Clearly the more gallons you have to put in the tank,

the less fuel efficient the vehicle is.

That's the idea.

Now we might want to create a predictive model for

fuel economy as a function of the weight of the car.

And so here I've got an X variable as weight.

And I'm going to look for the relationship between the weight of a car and

it's fuel economy.

We collect the set of data.

That's what you can see in the scatter plot.

The bottom left-hand graph on this slide.

And each point is a car.

And for each car, we've found it's weight, we've found it's fuel economy,

we've plotted the variable against one another.

And we have a run a regression through those points

through the method of least squares.

And that regression gives us a way of predicting the fuel economy of a vehicle

of any given weight.

Now why might you want to do that?

Well, one of the things that many vehicle manufacturers are thinking about these

days, is creating more fuel efficient vehicles.

And one approach to doing that is to actually change the materials that

vehicles are manufactured from.

So for example, they might be moving from steel to aluminum.

Well, that will reduce the weight of the vehicle.

Well, if the vehicle's weight is reduce,

I wonder how that will impact the fuel economy?

And so that's sort of question that we'd be able to start addressing through

such a model.

So that's a setup for this problem, but

I want to show you why looking at the residuals can be such a useful thing.

So when I look at the residuals from this particular regression, I know one of

the residuals, actually I found the biggest residual in the whole data set.

And that's the point that I have identified in red on the scatter plot.

And it is the biggest residual, it's a big positive residual.

Which means that the reality is, that this particular vehicle

needs a lot more gas going in the tank than the regression model would predict.

The regression model would predict the value on the line.

The red data point is the actual observed value.

It's above the line, so it's less fuel efficient than the model predicts.

It needs more gas to go in the tank than the model predicts.

So is there anything special about that vehicle?

Well, at that point I go back to the underlying data set and I drill down.

So, when I see big residuals, I'm going to drill down on those residuals.

And drilling down on this residual actually identifies the vehicle.

And the vehicle turns out to be something called a Mazda RX-7.

And this particular vehicle is somewhat unusual,

because it had what's termed a rotary engine,

which is a different sort of engine than any other single vehicle in this data set.

Every other vehicle had a standard engine, but the Mazda RX-7 had a rotary engine.

And that actually explains why its fuel economy is bad in the city.

And so by drilling down on the point, by looking at the residuals,

I've identified feature that I hadn't originally incorporated into the model.

And that would would be the type of engine.

And so, the residual and the exploration of the residual has

generated a new question for me that I didn't have prior to the analysis.

And that questions is,

I wonder how the type of engine impacts the fuel economy as well?
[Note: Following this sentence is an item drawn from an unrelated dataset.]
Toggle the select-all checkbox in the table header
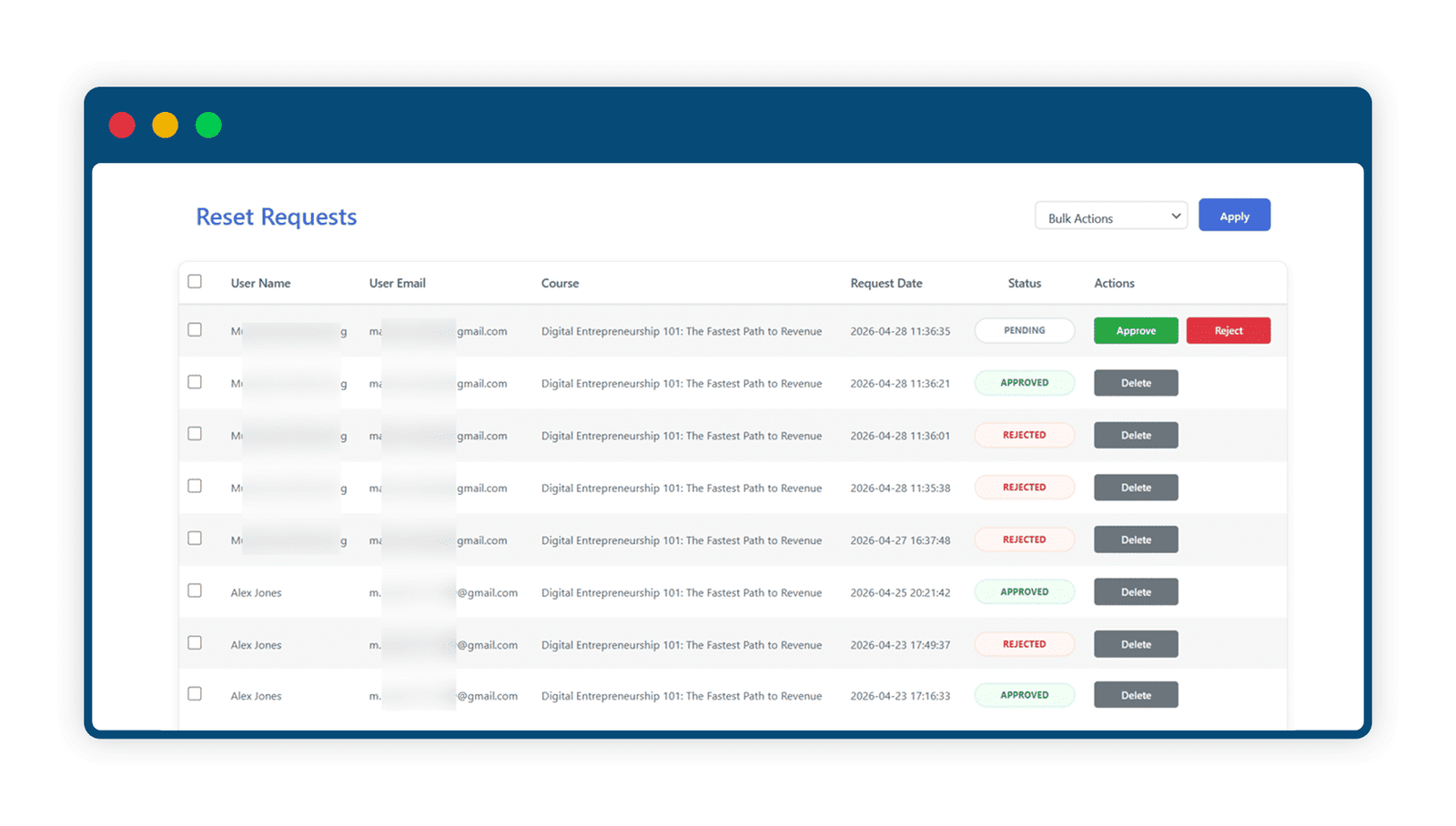This screenshot has height=826, width=1456. pos(195,281)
So that's one of the outcomes of a regression that can be very, very useful.

It's not the regression model directly talking to you.

It's the deviations from the underlying model that can sometimes be the most

insightful part of the model itself or the modeling process.

So remember in one of the other modules,

I talked about, what are the benefits of modelling?

And one of them is serendipitous outcomes, things that you find that you hadn't

expected to at the beginning, and I would put this up there as an example of that.

By exploring the residuals carefully, I've learned something new,

something that I hadn't anticipated.

And I might be able to subsequently improve my model by incorporating this

idea of type of engine into the model itself.

So the residuals are an important part of a regression model.